--- LISTING ---

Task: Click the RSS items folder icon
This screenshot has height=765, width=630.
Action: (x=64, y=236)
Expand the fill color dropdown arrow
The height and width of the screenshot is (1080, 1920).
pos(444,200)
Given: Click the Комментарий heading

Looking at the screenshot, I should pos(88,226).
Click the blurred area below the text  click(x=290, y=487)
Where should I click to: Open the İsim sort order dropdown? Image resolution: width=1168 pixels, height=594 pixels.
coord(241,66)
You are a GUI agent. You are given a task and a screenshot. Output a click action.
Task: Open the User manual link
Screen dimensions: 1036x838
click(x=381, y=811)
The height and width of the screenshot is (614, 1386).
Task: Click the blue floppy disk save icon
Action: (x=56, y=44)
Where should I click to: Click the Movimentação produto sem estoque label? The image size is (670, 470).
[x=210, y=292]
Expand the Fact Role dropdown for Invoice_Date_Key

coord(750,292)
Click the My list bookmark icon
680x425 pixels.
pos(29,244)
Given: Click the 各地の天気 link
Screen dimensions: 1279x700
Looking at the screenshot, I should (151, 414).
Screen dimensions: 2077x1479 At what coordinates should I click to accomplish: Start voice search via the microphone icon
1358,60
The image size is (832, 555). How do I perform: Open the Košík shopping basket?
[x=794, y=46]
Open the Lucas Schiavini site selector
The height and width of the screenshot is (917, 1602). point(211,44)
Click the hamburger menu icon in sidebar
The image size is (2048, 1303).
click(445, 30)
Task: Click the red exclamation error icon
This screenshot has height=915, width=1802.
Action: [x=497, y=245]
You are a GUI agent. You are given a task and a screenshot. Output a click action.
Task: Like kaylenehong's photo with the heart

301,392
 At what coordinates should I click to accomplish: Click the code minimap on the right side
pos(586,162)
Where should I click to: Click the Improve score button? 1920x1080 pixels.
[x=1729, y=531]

---

## TASK TO CARRY OUT
Repeat every line of the records above word for word.

## RESPONSE
Task: Click the RSS items folder icon
This screenshot has height=765, width=630.
Action: (x=64, y=236)
Expand the fill color dropdown arrow
The height and width of the screenshot is (1080, 1920).
pos(444,200)
Given: Click the Комментарий heading

Looking at the screenshot, I should pos(88,226).
Click the blurred area below the text  click(x=290, y=487)
Where should I click to: Open the İsim sort order dropdown? Image resolution: width=1168 pixels, height=594 pixels.
coord(241,66)
You are a GUI agent. You are given a task and a screenshot. Output a click action.
Task: Open the User manual link
Screen dimensions: 1036x838
click(x=381, y=811)
The height and width of the screenshot is (614, 1386).
Task: Click the blue floppy disk save icon
Action: (x=56, y=44)
Where should I click to: Click the Movimentação produto sem estoque label? The image size is (670, 470).
[x=210, y=292]
Expand the Fact Role dropdown for Invoice_Date_Key

coord(750,292)
Click the My list bookmark icon
680x425 pixels.
pos(29,244)
Given: Click the 各地の天気 link
Screen dimensions: 1279x700
Looking at the screenshot, I should (151, 414).
Screen dimensions: 2077x1479 At what coordinates should I click to accomplish: Start voice search via the microphone icon
1358,60
The image size is (832, 555). How do I perform: Open the Košík shopping basket?
[x=794, y=46]
Open the Lucas Schiavini site selector
The height and width of the screenshot is (917, 1602). point(211,44)
Click the hamburger menu icon in sidebar
The image size is (2048, 1303).
click(445, 30)
Task: Click the red exclamation error icon
This screenshot has height=915, width=1802.
Action: [x=497, y=245]
You are a GUI agent. You are given a task and a screenshot. Output a click action.
Task: Like kaylenehong's photo with the heart

301,392
 At what coordinates should I click to accomplish: Click the code minimap on the right side
pos(586,162)
Where should I click to: Click the Improve score button? 1920x1080 pixels.
[x=1729, y=531]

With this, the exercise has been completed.